The Museum began as the dream of a few hopeful women, and was passed down to Jane K. Penn, a Wanikik Cahuilla, who, with the help of others, translated this dream into a reality.
More than four decades ago, Mrs. Penn began to hear the dreams and suggestions of her aunt, the late Margaret Pablo, who wanted to leave the rich cultural heritage of her people in Mrs. Penn’s keeping, and who wanted to bring enrichment to the lives of Indians and non-Indians alike. Mrs. Pablo was the grandniece of Ygindio Gabriel, a chief of the Wanikik Cahuilla.
Ygindio had been chief during the tragic time when California was being heavily settled by the Melkish (white man) and had just become a state of the Union in 1850. It was he who signed the Treaty of Temecula, for his band, in 1852. This treaty was never ratified by the Melkish (white man), but it will be forever remembered by the Indian. More than 20 bands of Southern California Indians signed that paper.
Margaret Pablo, a remarkable woman, saw beyond the treachery of the treaty to a greater understanding between the Indian and his new neighbors. She wanted to share the Indian culture with the newcomers, and also to help rekindle the spark of cultural pride and identity in the hearts of her Indian people, who had begun to leave the reservations and forget their traditions.
Mrs. Penn’s elderly cousin, Victoria Weirick, of Wanikik and Kawasic (Palm Springs) Cahuilla descent, felt the same. As Margaret Pablo had done, Mrs. Weirick left her precious artifacts to Jane Penn for safekeeping. Among these were mortreros, an herb cooking pot, and other precious materials to add to Margaret Pablo’s collection. Through Mrs. Weirick, Mrs. Penn received the herb cooking pots used by her own father, William Pablo, one of the last and greatest Cahuilla medicine men.

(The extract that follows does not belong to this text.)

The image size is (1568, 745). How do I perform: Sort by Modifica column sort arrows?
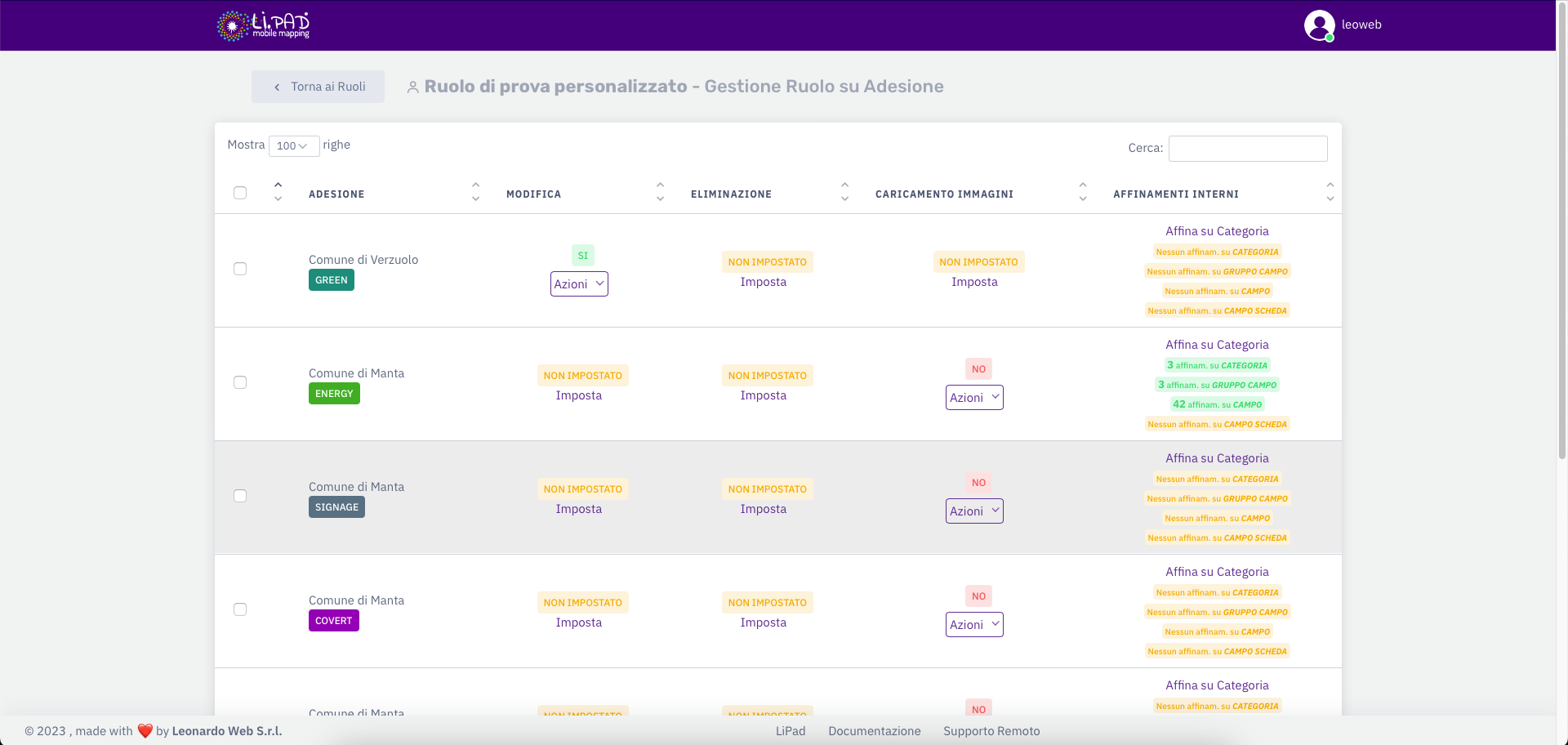(x=660, y=193)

When Mrs. Penn received these items in 1958, she confided to friends that she wanted to display them in a museum. Among these friends was ethnographer Lowell Bean—then a graduate student who was to play a vital role in the realization of the Malki dream—and Mrs. Katherine Siva Saubel—a mountain Cahuilla of the Los Coyotes Reservation near Warner Springs. Mrs. Siva Saubel was related to Mrs. Penn by marriage, and Mrs. Penn asked her to become Malki’s first president because of her knowledge of Cahuilla language and culture. She has continued in that capacity to this day.
At that time, Mrs. Penn had in her home an outstanding collection of Cahuilla arts and crafts, which she informally showed to any who wanted to see. She conceived the idea of a museum to be known as “Malki,” which is the Cahuilla word for “dodging” and the original name of the Morongo Reservation. (Morongo is a word of Serrano origin, taken from John Morongo, a leader at the turn of the century when the Serrano people of the northern mountains and desert were forced into a coexistence with the Cahuilla at the then-called “Malki Reservation.” It was later renamed Morongo by the federal government.)
In February 1965, Malki officially opened its doors to the public, and was dedicated in a traditional ceremony where nearly 1,000 Native and non-Natives gathered.
Through the years, Malki has remained dedicated to its goals of preservation and education. After Jane Penn’s death in 1982, Dr. Katherine Siva Saubel continued the dream and until her passing she actively filled her role as museum president. She persisted in sharing her knowledge and understanding of Cahuilla culture, and had accomplished much in her lifetime.
Malki is still relatively young, and still struggling, but in a way it is as old as time itself—as an embodiment of the belief that man is really a brother to man, that all men are created equal, and that men today can learn from the past.
Since then, much growth has occurred: the construction of a permanent adobe brick museum, a growing academic publishing company and the purchase of another well-established publishing house, the re-design of the Temalpakh Ethnobotanical Garden (which houses an array of the plants used by the Cahuilla for food, housing, and medicine), several educational projects and annual events, and the ability to provide limited scholarships to Southern California Indian students, among other things. Currently, a research library and lecture hall are in progress, and there is still more work to be done.